Reshuffling the Medication Choices for Type 2 Diabetes

Abstract & Commentary

By Joseph E. Scherger, MD, MPH, Clinical Professor, University of California, San Diego. Dr. Scherger reports no financial relationship to this field of study.

Synopsis: Leaders of the American Diabetes Association (ADA) joined with leaders of the European Association for the Study of Diabetes to reconsider the treatment strategy for patients with Type 2 diabetes. Insulin and sulfonylureas now join metformin as tier 1 medications. Tier 2 medications include the TZD pioglitazone (Actosä) and exenatide (Byetta®). Other medications should be used sparingly.

Source: Nathan DM, et al. Medical management of hyperglycemia in type 2 diabetes: A consensus algorithm for the initiation and adjustment of therapy. Diabetes Care 2008;31:1-11.

Until now the ADA in the United States and the Europeans have had different recommendations for the management of Type 2 diabetes. New medications have become available that have increased the options for treatment. To achieve a combined consensus and to provide affordable and effective therapy for the growing number of patients with type 2 diabetes, leaders of both organizations met to develop a consensus on new guidelines.
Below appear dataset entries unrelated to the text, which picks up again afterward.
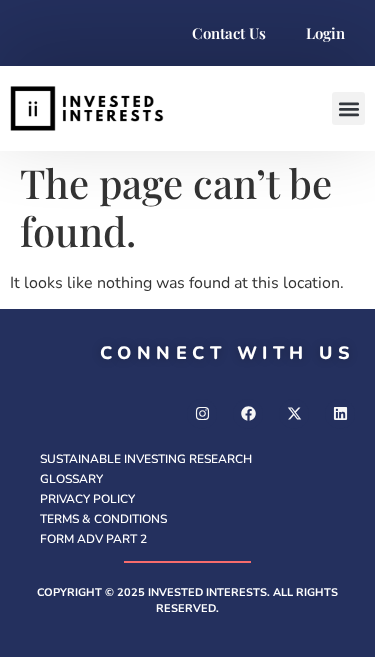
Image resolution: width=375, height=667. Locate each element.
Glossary (71, 479)
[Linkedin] (340, 414)
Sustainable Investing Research (146, 459)
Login (325, 33)
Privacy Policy (87, 499)
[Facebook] (248, 414)
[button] (348, 108)
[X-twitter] (294, 414)
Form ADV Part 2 (93, 539)
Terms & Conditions (103, 519)
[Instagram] (202, 414)
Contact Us (229, 33)
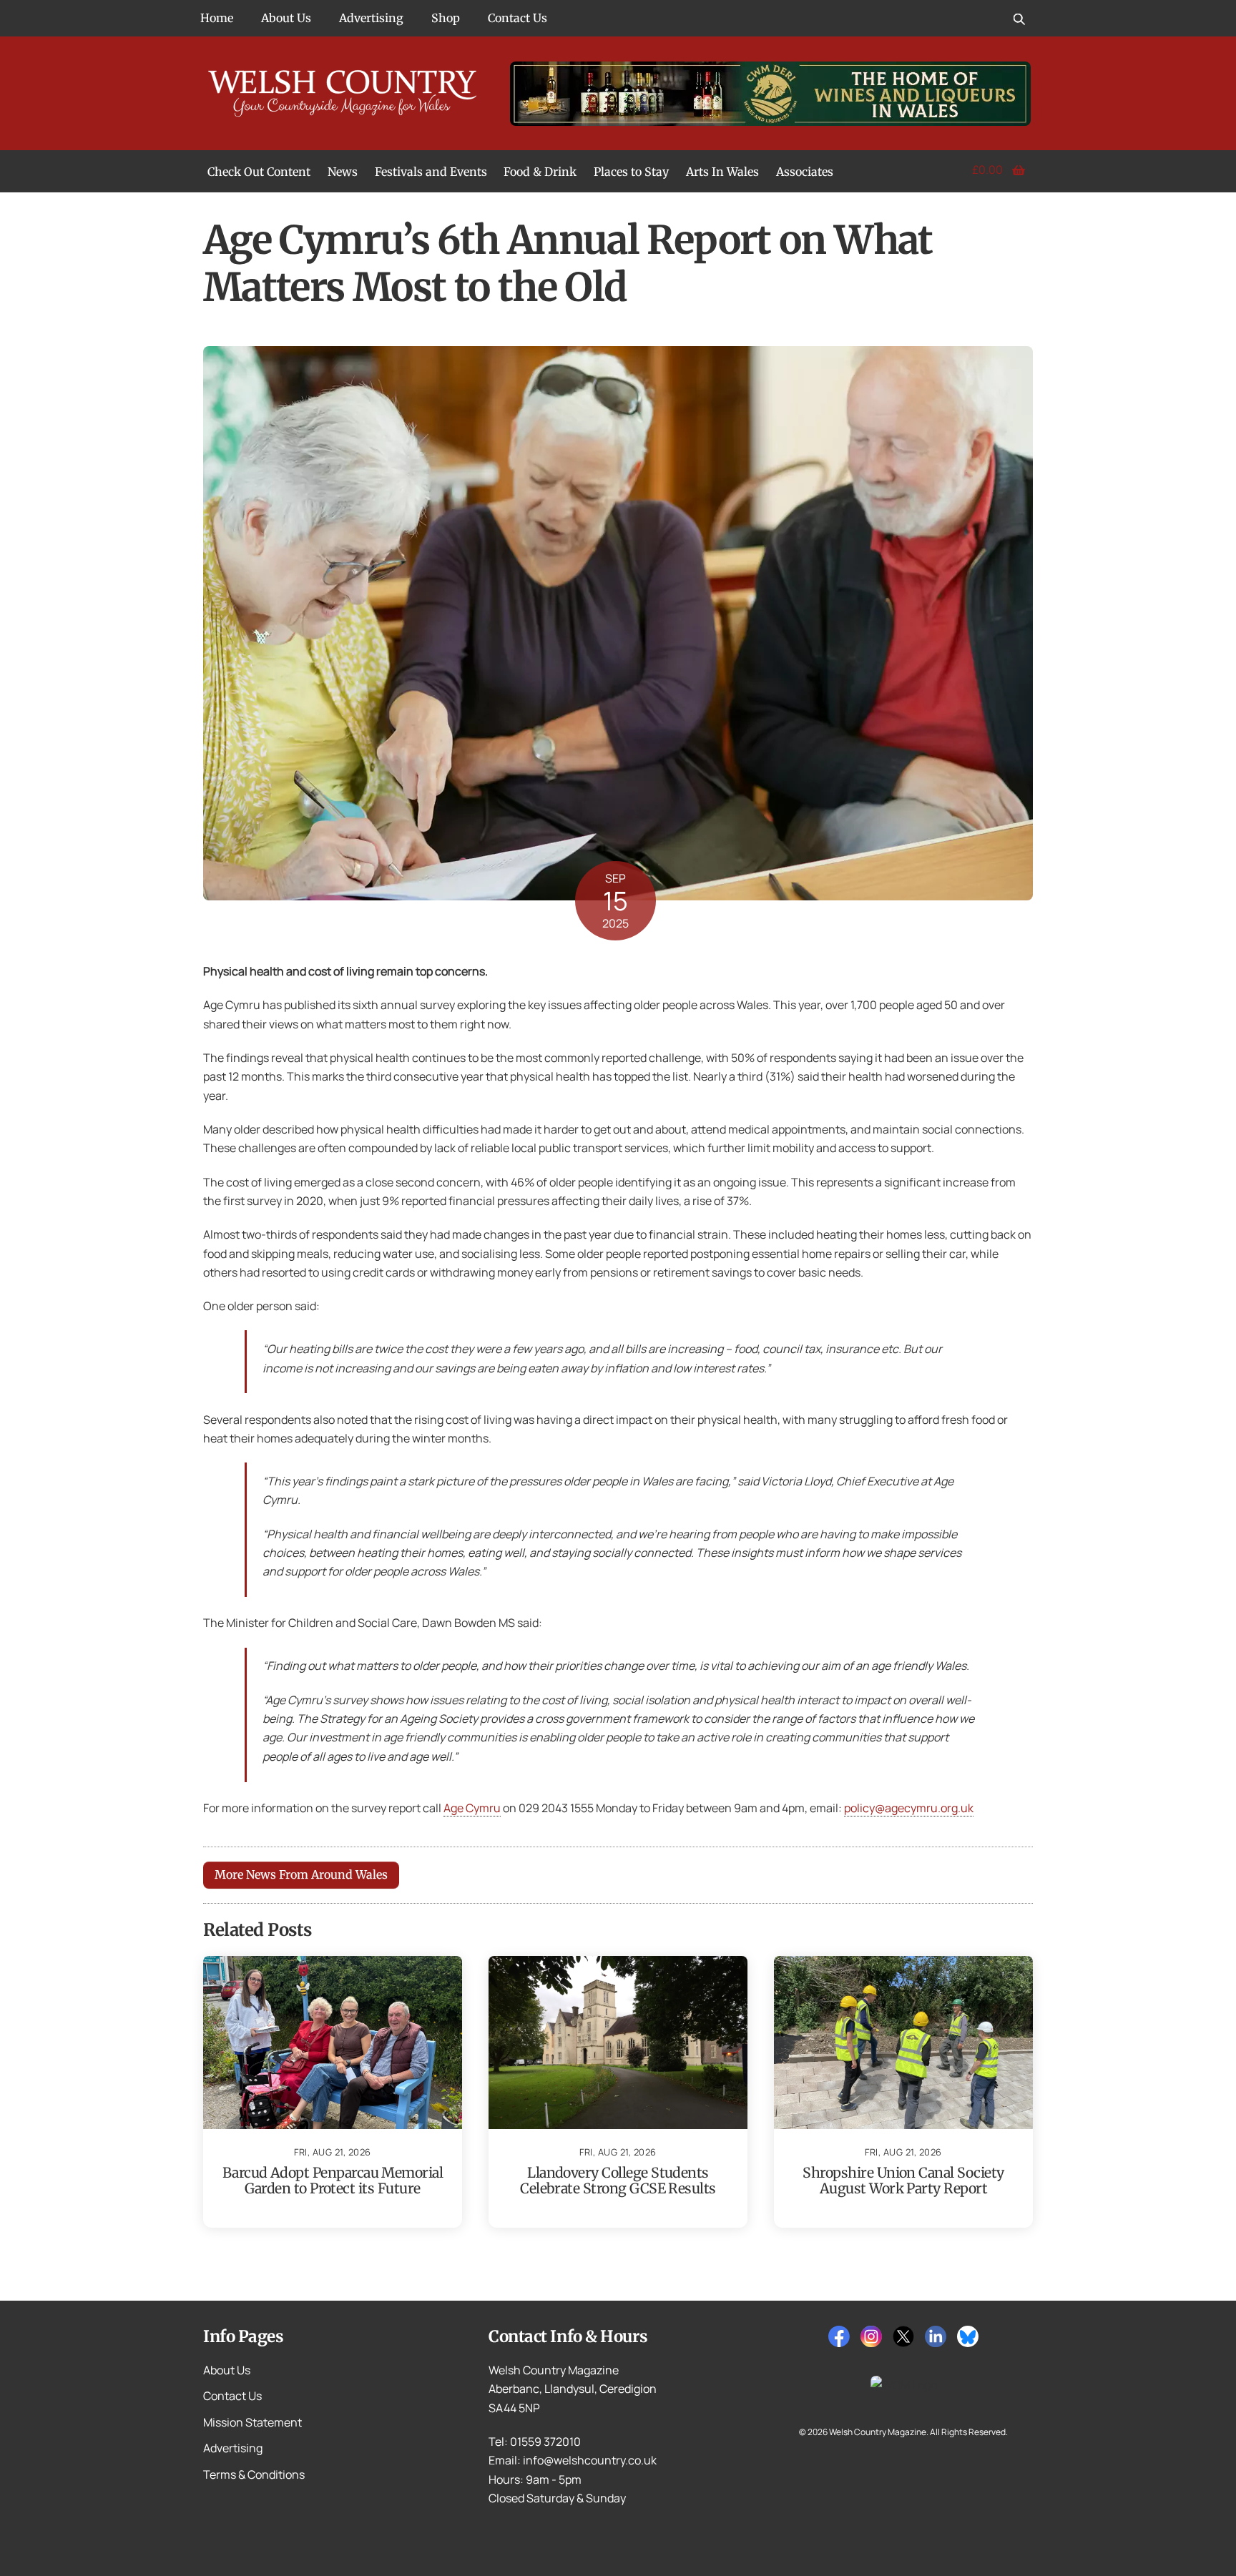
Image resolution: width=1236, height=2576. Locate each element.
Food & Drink (540, 171)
The consensus statement published in the December 2008 issue of Diabetes Care precedes the expected publication of the revised formal guidelines in early 2009.
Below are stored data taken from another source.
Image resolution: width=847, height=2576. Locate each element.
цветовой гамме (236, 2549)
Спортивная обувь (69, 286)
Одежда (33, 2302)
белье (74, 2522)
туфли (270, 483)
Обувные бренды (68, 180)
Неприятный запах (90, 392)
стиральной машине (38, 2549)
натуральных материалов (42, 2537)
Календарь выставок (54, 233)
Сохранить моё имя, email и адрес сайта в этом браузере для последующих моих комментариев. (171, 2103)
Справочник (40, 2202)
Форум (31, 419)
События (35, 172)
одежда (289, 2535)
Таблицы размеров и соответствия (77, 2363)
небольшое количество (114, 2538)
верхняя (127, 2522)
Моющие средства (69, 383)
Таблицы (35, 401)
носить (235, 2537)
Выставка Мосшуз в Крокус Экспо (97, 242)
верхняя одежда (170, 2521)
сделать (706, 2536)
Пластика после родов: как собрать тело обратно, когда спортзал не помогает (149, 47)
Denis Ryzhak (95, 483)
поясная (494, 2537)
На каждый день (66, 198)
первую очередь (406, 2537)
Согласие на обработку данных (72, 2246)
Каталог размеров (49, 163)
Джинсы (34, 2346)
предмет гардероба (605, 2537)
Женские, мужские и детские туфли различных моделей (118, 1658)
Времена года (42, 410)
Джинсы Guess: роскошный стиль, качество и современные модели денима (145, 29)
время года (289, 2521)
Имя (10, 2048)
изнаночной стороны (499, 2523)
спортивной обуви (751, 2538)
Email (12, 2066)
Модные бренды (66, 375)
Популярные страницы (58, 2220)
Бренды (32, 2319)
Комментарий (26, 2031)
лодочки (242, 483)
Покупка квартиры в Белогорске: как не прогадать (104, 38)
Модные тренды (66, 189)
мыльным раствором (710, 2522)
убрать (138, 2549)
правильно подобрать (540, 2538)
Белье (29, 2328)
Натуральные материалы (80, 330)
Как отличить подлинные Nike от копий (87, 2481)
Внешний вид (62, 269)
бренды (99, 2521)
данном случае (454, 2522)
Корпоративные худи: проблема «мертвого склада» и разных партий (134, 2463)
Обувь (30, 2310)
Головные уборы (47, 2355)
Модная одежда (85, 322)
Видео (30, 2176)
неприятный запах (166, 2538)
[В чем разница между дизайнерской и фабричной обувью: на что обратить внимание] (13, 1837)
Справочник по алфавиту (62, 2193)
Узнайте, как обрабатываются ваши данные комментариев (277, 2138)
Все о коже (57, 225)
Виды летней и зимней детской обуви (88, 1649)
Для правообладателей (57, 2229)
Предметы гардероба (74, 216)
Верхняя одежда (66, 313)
Five core types of diabetes medications are divided into two tiers with an algorithm for stepwise therapy. Tier 1 medications are metformin, sulfonylurea, and basal insulin, all considered the most effective and affordable. Tier 2 medications are pioglitazone and exenatide. Other medications such as acarbose (Precose®), repaglinide (Prandin®), sitagliptin (Januvia®), and pramlintide (Symlin®) are relegated to an "other" status and should be used only in "selected" patients.

The treatment algorithm has patients start lifestyle interventions and metformin at diagnosis. The recommended target of therapy is an A1C level of < 7%. The next step in therapy is to add basal insulin or a sulfonylurea. If control is not achieved, intensified insulin is recommended on top of the basal insulin injections. Combining insulin with a sulfonylurea is not recommended since they are not synergistic and the risk of hypoglycemia is increased.

If tier 2 is required or selected, pioglitazone or exenatide is added to lifestyle interventions and metformin. These tier 2 medications are not recommended with insulin. A sulfonylurea may be added to pioglitazone if needed. If control is not achieved with tier 2 medications, the physician should revert to lifestyle interventions, metformin, and insulin.

Commentary

These authors from the United States and Europe are to be commended for staying with longstanding effective medications and not promoting newer and very expensive ones for a disease that is so common. What will happen if these recommendations become standard therapy (which they should)? More sulfonylurea will be used after metformin instead of a more expensive and less effective TZD. Many Type 2 diabetic patients resist the used of injections. There will also be more insulin used, a trend that has been growing for years. I am concerned that insulin use will drive up treatment costs because of the need for more frequent glucose testing by patients, an expense that can exceed the cost of the medications. This will be especially true for patients placed on intensified insulin therapy.

These new recommendations are only a minor change from the previous ADA guidelines that had a sulfonyl-urea, TZD, or basal insulin as choices after lifestyle change and metformin. Just the TZD, now only pioglitazone, has been removed as preferred choice. Rosiglitazone (Avandia®) is no longer recommended due to its heart disease risk.

These new guidelines will certainly not be the end of the story in treating Type 2 diabetes, even in the near future. This is an evolving area and new data emerge frequently. I see other combinations being recommended in the future, such as the use of exenatide with insulin. Once weekly exenatide is used commonly in Europe and, while its FDA approval has been delayed, it should be available in 2010.

Primary care physicians have the opportunity to stay on top of these treatment guidelines and be current in their care. I don't think the criticism is true anymore that primary care physicians adopt new changes after many years delay in this age of rapid exposure to new information.